> **Activity list**
**1)** Return verbatim the portion of the Brexit coin commentary that opens with the words containing "In a similarly" and closes with "in ‘Remoaner Central’.".
**2)** Extend the commentary on the Brexit merchandise dispute, beginning right after its final sentence.

> **Provided passage**
* * * *

This week Boris Johnson’s government laid their emphatic electoral victory on thick with the unveiling of a commemorative Brexit 50p coin, Brexit mugs, teatowels and magnets emblazoned with a reworking of their victorious slogan “Get Brexit Done” to “Got Brexit Done”. It’s safe to say that these acts have provoked waves of hell and fury from professional Remainer celebrities such as Alastair Campbell, who has claimed that upon being given a Brexit 50p he would demand it be changed by the cashier into two twenty pences and a ten. Campbell truly embodying that age old means of political resistance: haranguing minimum wage shop workers over the engraving of a coin.

In a similarly sneering move, writer Philip Pullman has suggested that somehow the coin be ‘boycotted’ by all ‘literate people’ as it misses a comma. As if those who dare not be so resoundly offended as he, are simply illiterate, or to paraphrase another transatlantic political failure are part of a ‘basket of deplorables’. This was met with condemnation and mockery from right wing culture war harpies such as Darren Grimes, and Julia Hartley-Brewer, who claimed that fury over the coin meant she is living in ‘Remoaner Central’.

Before this starts to sound like a Spiked-online thinkpiece, I will stake my claims to the significance and cynical ploys of the Brexit merch war. Alastair Campbell et al. are predictably walking right into the culture war trappings laid out by national expert on dividing a country into ruin, Dominic Cummings, the architect of 2016’s Leave EU campaign and Boris Johnson’s electoral victory. Like a depressing but all too real episode of Tom and Jerry, Cummings and Johnson have enticed people into rage over the jingoistic imagery of the pride and triumph of the ‘Got Brexit Done’ iconography. When Campbell and Pullman react with such fury and condescension, they serve to prove and fulfil Cummings’s narrative of an anti-democratic London-Centric sneering liberal elite; a sociopolitical invention so powerful it helped turn the red wall of Labour seats in the North and the Midlands blue last December, right.

* * * *

> **Input data**
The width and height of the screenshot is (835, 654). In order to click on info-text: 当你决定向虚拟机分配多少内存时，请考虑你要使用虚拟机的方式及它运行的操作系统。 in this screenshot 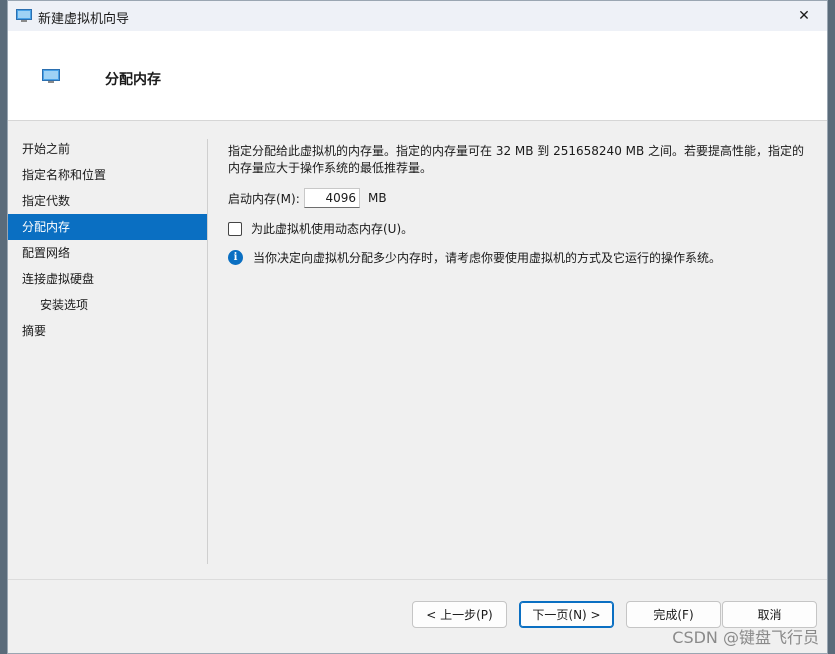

* * * *

> **Task answers**
**1)**
In a similarly sneering move, writer Philip Pullman has suggested that somehow the coin be ‘boycotted’ by all ‘literate people’ as it misses a comma. As if those who dare not be so resoundly offended as he, are simply illiterate, or to paraphrase another transatlantic political failure are part of a ‘basket of deplorables’. This was met with condemnation and mockery from right wing culture war harpies such as Darren Grimes, and Julia Hartley-Brewer, who claimed that fury over the coin meant she is living in ‘Remoaner Central’.

**2)**
Also, remember that this is a culture war long in the making by Cummings and the Leave cabal, take for example the outrage over the British passport turning from red to blue to commemorate Britain’s departure from the European Union. At the time Nigel Farage was triumphantly doing the rounds on big national media platforms, claiming the colour change to be a ‘Brexmas present’ in spite of the ‘remoaners’. 

So long as these orchestrated stunts generate this traction, the efficacy of Johnson’s narrative ‘for the people’ will continue unstirred by the hot-takes of the Twitter timeline. After all, some things are much more important, so long as Johnson and the Conservatives occupy the political, social, and even psychological guts of the country, the lives of people and the sanctity of Britain as we know it is at risk. Ranting into the abyss about the misgivings of a tea towel is the political equivalent of taking a sword to a gunfight. And Boris Johnson know it.